WALKING ON A LOOSE LEASH

By Debbie Kaminski

Did you know that a puppy pulls on the leash because he is being rewarded for it? It’s true. When a puppy pulls on the leash and is jerked backward but the owner continues walking forward, it only teaches the puppy to pull harder. The method outlined below teaches the puppy how to walk on a loose leash in a positive way and makes leash walking an enjoyable experience for both you and the pup.

When training, remember these key points:
* Keep each session very short. A few minutes are sufficient. It is important to stop the lesson BEFORE the puppy shows any signs of tiring.
* Crating your puppy for 10 minutes after the lesson will help it to absorb what it has learned.
* Always praise before rewarding with treats because eventually, the treats will be eliminated and the puppy will be working for your praise alone.
* Use small, soft treats (i.e., sliced hot dogs, string cheese) when training because they are easier for the puppy to swallow.
* This method may seem like a long, drawn out process but most puppies pick up on it very quickly and it doesn’t take much time at all. Do not be alarmed if certain steps take your puppy much longer to learn and do not be afraid to back up a step if you feel your puppy is not making progress. Just like us, puppies sometimes need a refresher course!

Step 1: Accepting the Collar and Leash

As soon as your puppy becomes accustomed to his new home, you can start to teach him to walk on a loose leash. Begin by getting him used to wearing a buckle collar. It should be lightweight and made of nylon or fabric. The collar should fit snugly behind the puppy’s ears so it cannot slip off his head. Some puppies will scratch at the collar the first time you put it on but very soon, he will learn to ignore it. At this point, attach a very lightweight leash to the collar and let him drag it around for several minutes at a time. Be sure to supervise your puppy during each session because it will be very easy for him to become tangled. Practice this step indoors with no distractions present (other dogs, people, etc.). As soon as the puppy is no longer bothered by the leash, its time to move on to the next step.

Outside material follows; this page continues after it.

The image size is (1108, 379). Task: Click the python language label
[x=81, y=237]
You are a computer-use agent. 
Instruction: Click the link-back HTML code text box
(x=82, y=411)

Step 2: Standing on a Loose Leash

Now that your puppy is accustomed to the leash, the next step is for the puppy to stand on a loose leash. Again, you want to begin this exercise in a quiet location, preferably indoors. It’s extremely helpful to work in a small room with the door closed. That way, it’s just you, your puppy and a handful of treats. In the beginning, let the puppy know you have food because he will be more likely to stick near you. When the puppy is standing next to you calmly, PRAISE and feed him treats. Praise is very important. Keep your voice lively and use different words ("What a good puppy, that’s it, you’re doing a great job, yes"). This exercise will teach your puppy that when you’re holding the leash and he’s near you, he gets goodies. NOTE: If your puppy is not motivated by treats, try working with him before his mealtime when he’s hungry. Once your puppy can stand next to you on a loose leash, you’re ready to…

Step 3: Start Moving

Begin the lesson in a quiet location and have plenty of treats on hand. It may not be possible to do this indoors, but at least your backyard or another quiet place that is familiar to your puppy. With the puppy standing beside you on the left side, start walking in a large circle to the left (approximately 30 feet in diameter). Since you will be leaning into the turn all the way around, this will curtail any pulling motion from the puppy. The idea is to get a walking rhythm with you and the puppy. When the puppy is beside you, praise and treat. When your puppy is comfortable with this exercise, start taking him to different places. Large fields work nicely. At this point, it’s OK if there are some distractions present but not too many. Remember, he’s still learning! You will probably have to stay at this step for several days. Remember to stop the lesson before your puppy shows signs of tiring. An older puppy or dog will be able to train a little longer.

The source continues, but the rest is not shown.